The problem with “Quantum of Solace” isn’t that it’s not escapist — Bond escapes from plenty of situations most of us would never dream of finding ourselves in while jetting around the globe to a variety of unbelievably expensive sets and seducing anything he comes into contact with. The problem is that it doesn’t seem to be all that much fun. Taking a page out of “The Dark Knight” playbook, director Marc Forster sucks every ounce of humor out of Bond until he is drier than the country he is trying to rescue.

Unlike “The Dark Knight,” which pulled off ridiculous nihilism because every single face of the film was pitch-perfect, “Quantum of Solace” aims for gritty realism and misses by a mile. It’s hard to take a bleak worldview seriously when every scene is shot on a multimillion dollar set in a different exotic location. Bond barely cracks a smile the entire time, a far cry from the classic Sean Connery era Bond, who had a quip for every situation, from a supervillain capturing his love interest to throwing a lowly minion through a window.

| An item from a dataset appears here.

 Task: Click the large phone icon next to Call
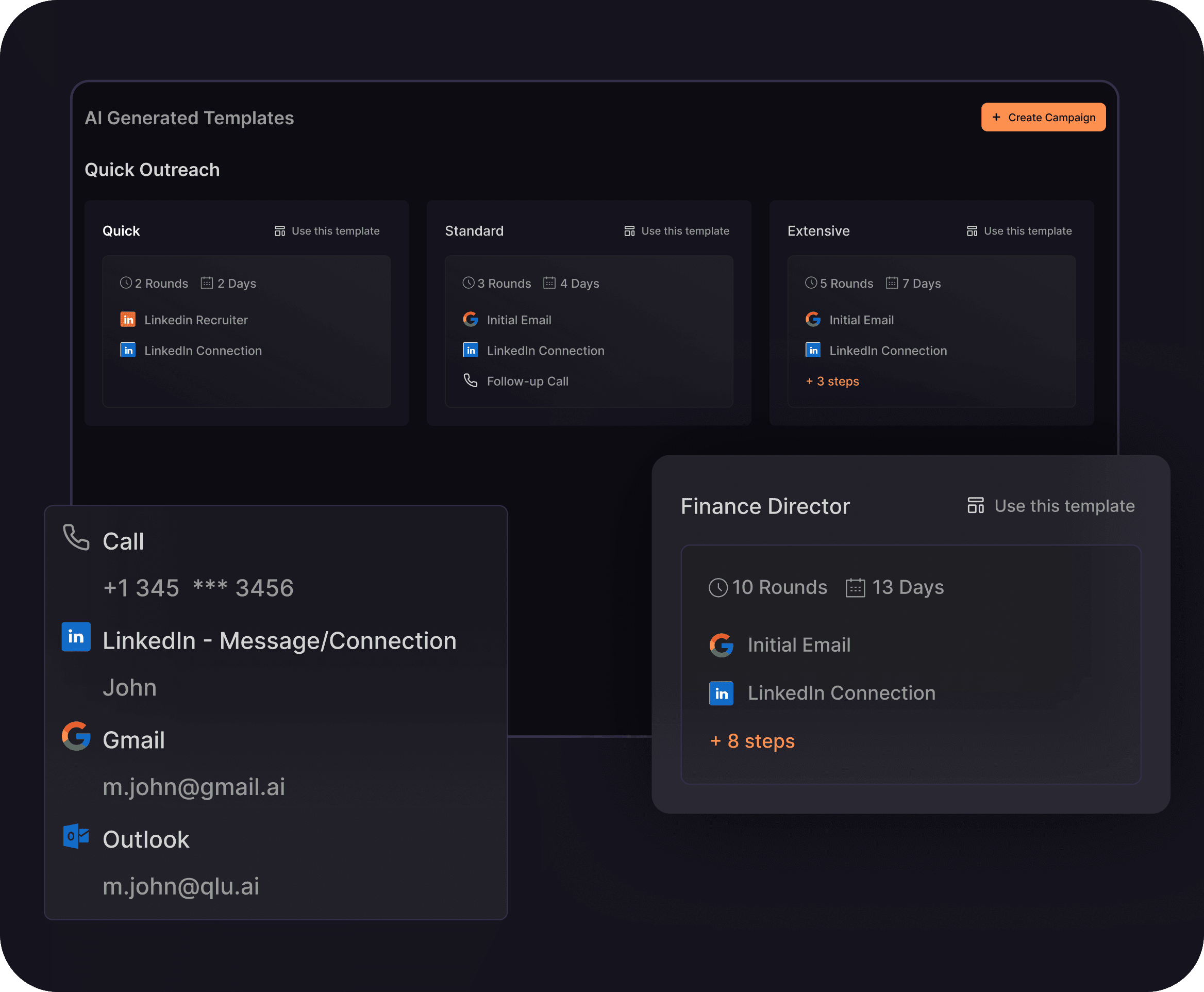76,538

The effect is that of watching a very high-powered executive have the worst possible day at the office, if the office was punching, kicking and shooting people in a plot so convoluted that it would take a Mensa-level genius to make heads or tails of.

Another area “Quantum of Solace” sees mixed results is with the action; it’s all spectacular and impeccably choreographed — I think. The problem is that in any given fight scene, it’s almost impossible to figure out what is really going on. The cuts and focus are kept so rapid that while we can be pretty sure than Bond is kicking ass and taking names, it’s not really apparent how much ass he has been kicking until the dust settles and we can see what happened during the five minute sequence that left us scratching our heads.

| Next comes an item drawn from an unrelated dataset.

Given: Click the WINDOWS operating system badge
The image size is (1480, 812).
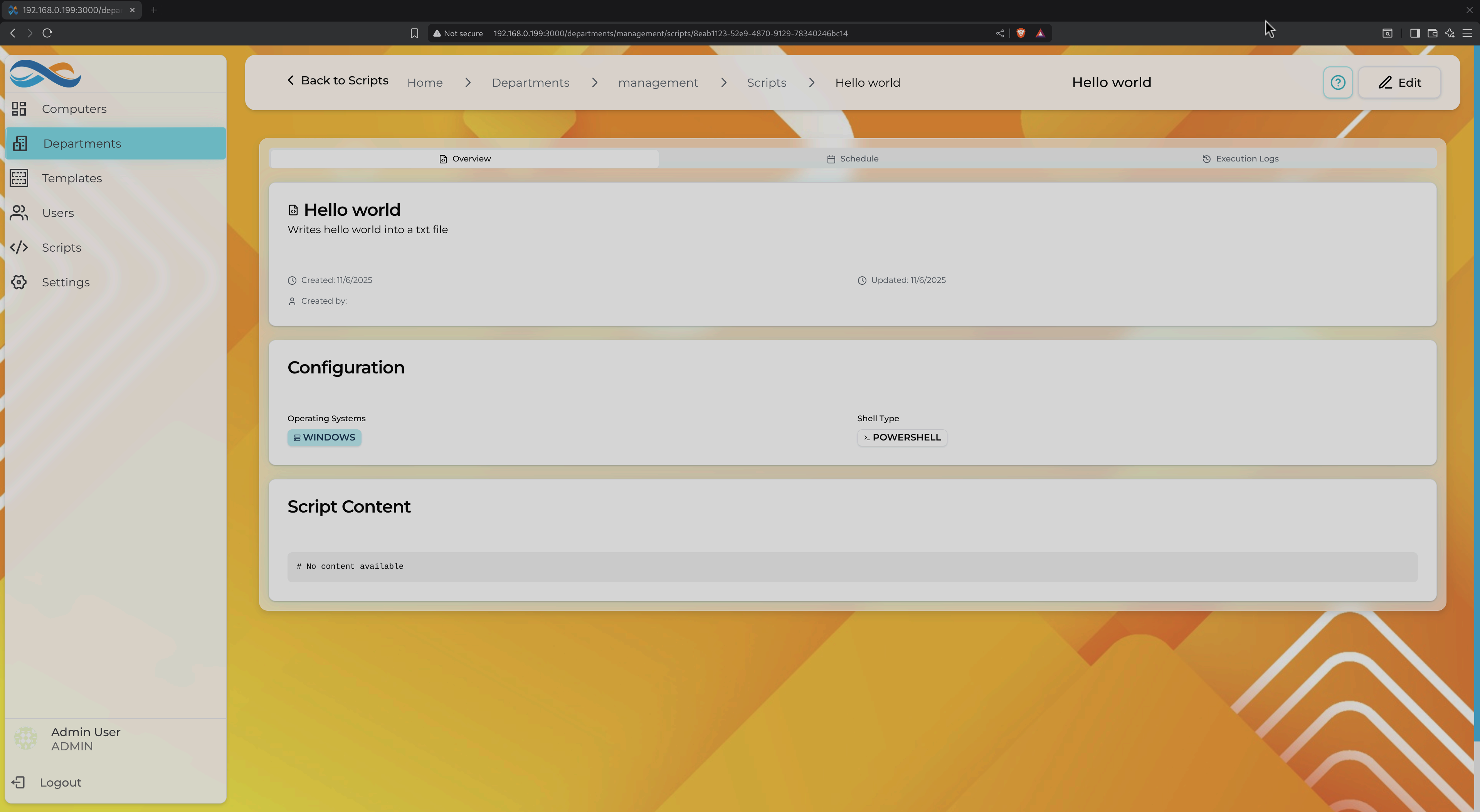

The things that “Quantum of Solace” does get right are many — Bond is unquestionably a bad dude who is not to be messed with, and every single set is so unbelievably gorgeous that it seems like some kind of crime every time the camera takes us somewhere else, until we see the next place, and then we realize that it was more beautiful than the last.

The plot is sufficiently complicated (although not really evil enough in a direct way; I’d like to have seen a nuclear weapon or two pointed at the moon) to keep the viewer guessing, and the villains are even helpfully color-coded (Mr. Greene, in the conservatory, with the nefarious business plot that involves every world government) to avoid excess confusion. I would recommend going, paying a minimum amount of attention, sitting back and watching some pretty great chase scenes that don’t really need any sort of plot as an excuse for their existence.